In that way it feels a bit like all the maths initiatives from when I was
young. But while they got lots of attention, they never lead to effective
mathematicians. And these courses have the same problem : they're too refined,
and it's actually preventing my daughters from having a real interest in
programming. The problem is that this means nothing the kids can hope to do is
either useful or impressive (the non-faked kind of impressive).

They write a game ? Cool. Does it match the examples ? Not even close. Can
they play it ? Host it ? Show it widely ? No. Do they, at the end, have any
ability to produce anything ? No.

Two problems: one is that this works on the cloud. The issue with that is
spelled out in the right to read: nothing works without the walled garden, and
that walled garden is specifically designed to draw attention of everyone away
from you, and to prevent you from doing anything even remotely creative for
fear of allowing offensive/"dangerous" material.

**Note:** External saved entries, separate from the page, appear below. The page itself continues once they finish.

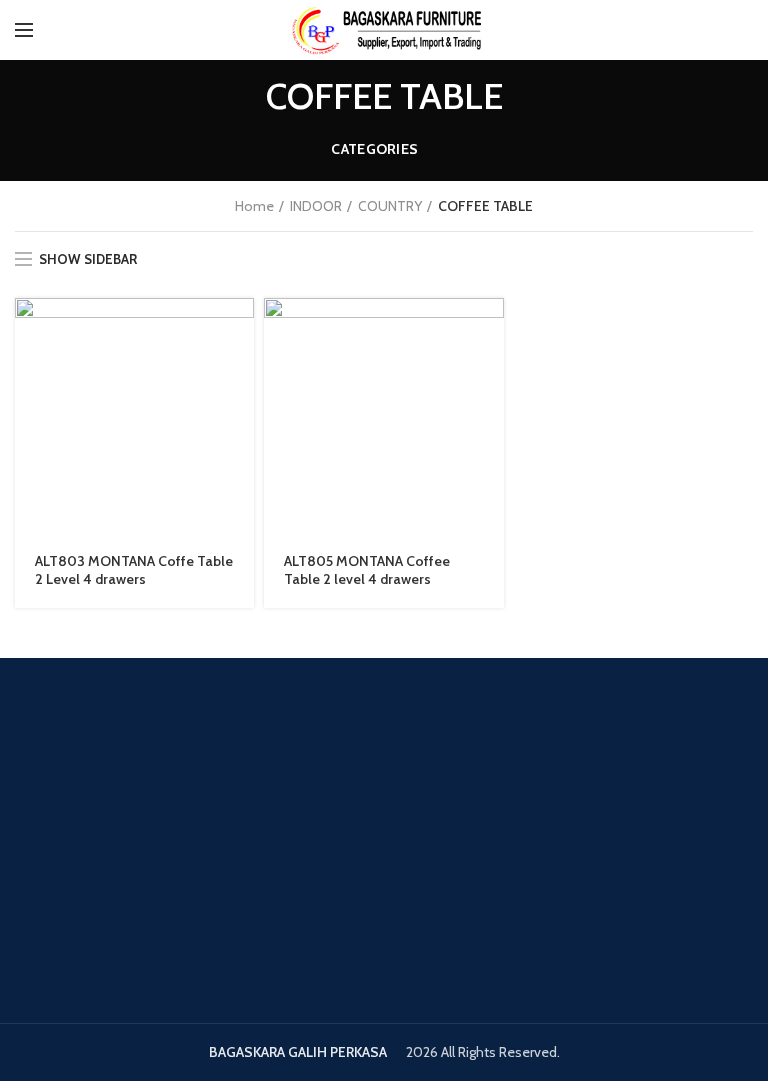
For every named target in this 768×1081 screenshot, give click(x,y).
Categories (374, 149)
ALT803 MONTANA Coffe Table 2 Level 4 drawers (134, 570)
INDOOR (316, 206)
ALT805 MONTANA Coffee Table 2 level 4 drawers (367, 570)
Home (254, 206)
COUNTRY (390, 206)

Secondly, there is no followup. This increases the number of "intro to
programming" courses available online and offline from 849579287 to 849579288.
That's great and all, how about advanced ones ? Well, there's VERY few of
those. Even just advanced android/ios programming, or C++ for desktop apps, or
... Dozens, at best. Up to date ? Maybe 2. This material is exactly what is
not needed to improve technology knowledge.

This is, quite simply, not going to produce people enthusiastic about what can
be accomplished with technology. It'll produce people happy with an
afternoon's entertainment and basic notions of what a for loop is.